Most statistical models drawing conclusions from data utilize the
principle of maximum-likelihood as their basis for statistical inference.
Though it is often not explicitly stated in text books, familiar
statistical models such as simple linear regression are formulated
using the principle of maximum-likelihood.
The premise of maximum-likelihood estimation is that the parameter
estimates, and their uncertainties, obtained from data drawn from
a population, facilitate inference about the point 'true' values
of those parameters in that population.
Conceptually, the goal of maximum-likelihood estimation is quite
simple, the idea being to identify a deterministic
model that renders your observed data most likely to have been generated
by that model.
That is, the distribution of your observed data should depart from
that deterministic model in a manner
that mimics the error specification
for your model.
This is particularly intuitive for basic models like simple linear
regression where, in the absence of a statistical methodology, your
temptation would be to draw a straight line through your observed
data.
Maximum-likelihood techniques formalize this intuition by using
statistical theory to determine the location of that straight line.

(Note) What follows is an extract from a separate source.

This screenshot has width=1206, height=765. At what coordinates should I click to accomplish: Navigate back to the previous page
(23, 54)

Under the assumption of independence of observed data points, the
principle of maximum-likelihood is applied by simply multiplying
the probabilities (or probability densities) of each individual,
independent data point, given the deterministic
model structure and parameter estimates.
However, this is a conditional probability, which means that an
explicit statement of probability requires that we know the probability
of the model we are using.
Since there are an infinite number of potential models, we cannot
provide an explicit statement of probability of our particular model.

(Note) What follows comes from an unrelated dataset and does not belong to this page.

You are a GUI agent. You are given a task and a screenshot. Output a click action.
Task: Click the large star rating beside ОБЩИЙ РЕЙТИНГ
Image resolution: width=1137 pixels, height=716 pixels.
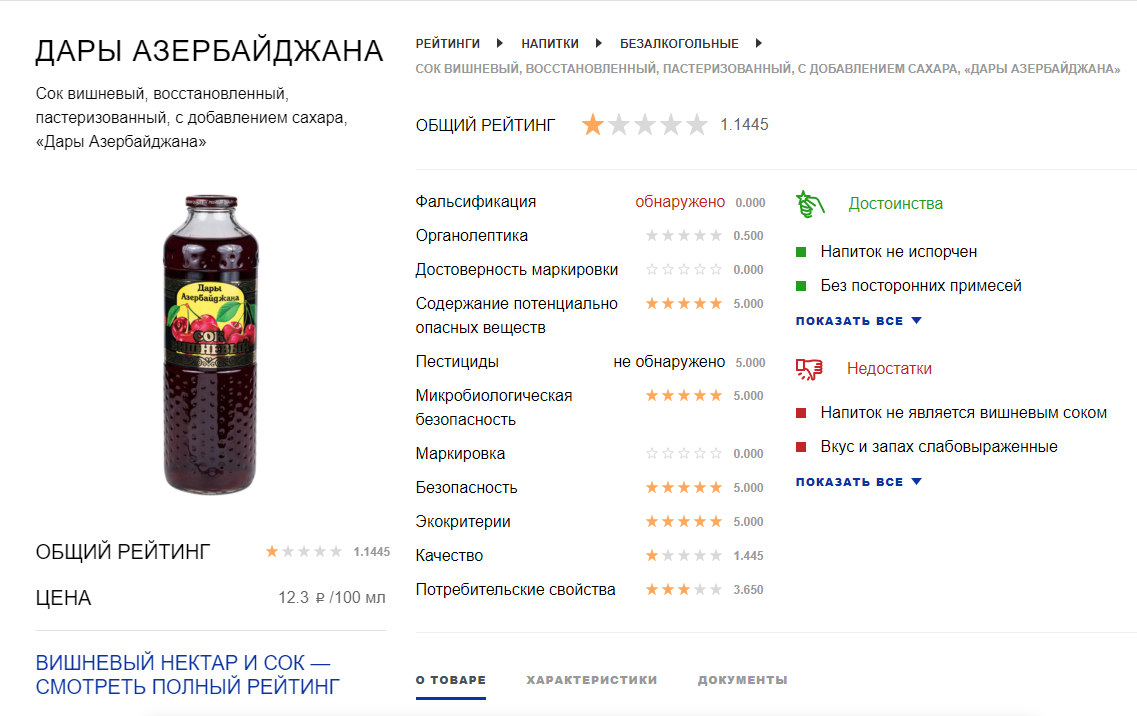[645, 125]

Thus we can only rank model probabilities so we refer to our statistical
goal as finding the most likely model, rather than the most probable,
model.
Typically, to avoid dealing with extremely small numbers that arise
by sequentially multiplying values less than unity (the probabilities),
we choose to sum the negative natural logarithm of those probabilities.
This convenience also comes with satisfying statistical properties
for drawing uncertainty inferences about parameter estimates.
These properties help explain the almost universal use of the negative
ln-likelihood as a basis for statistical inference.
For example, the familiar minimum sum-of-squares parameter estimates
associated with regression analysis and analysis of variance are
maximum-likelihood estimates because the sum-of-squares calculation is derived
from the negative ln-likelihood of a Gaussian (normal) distribution of errors.
|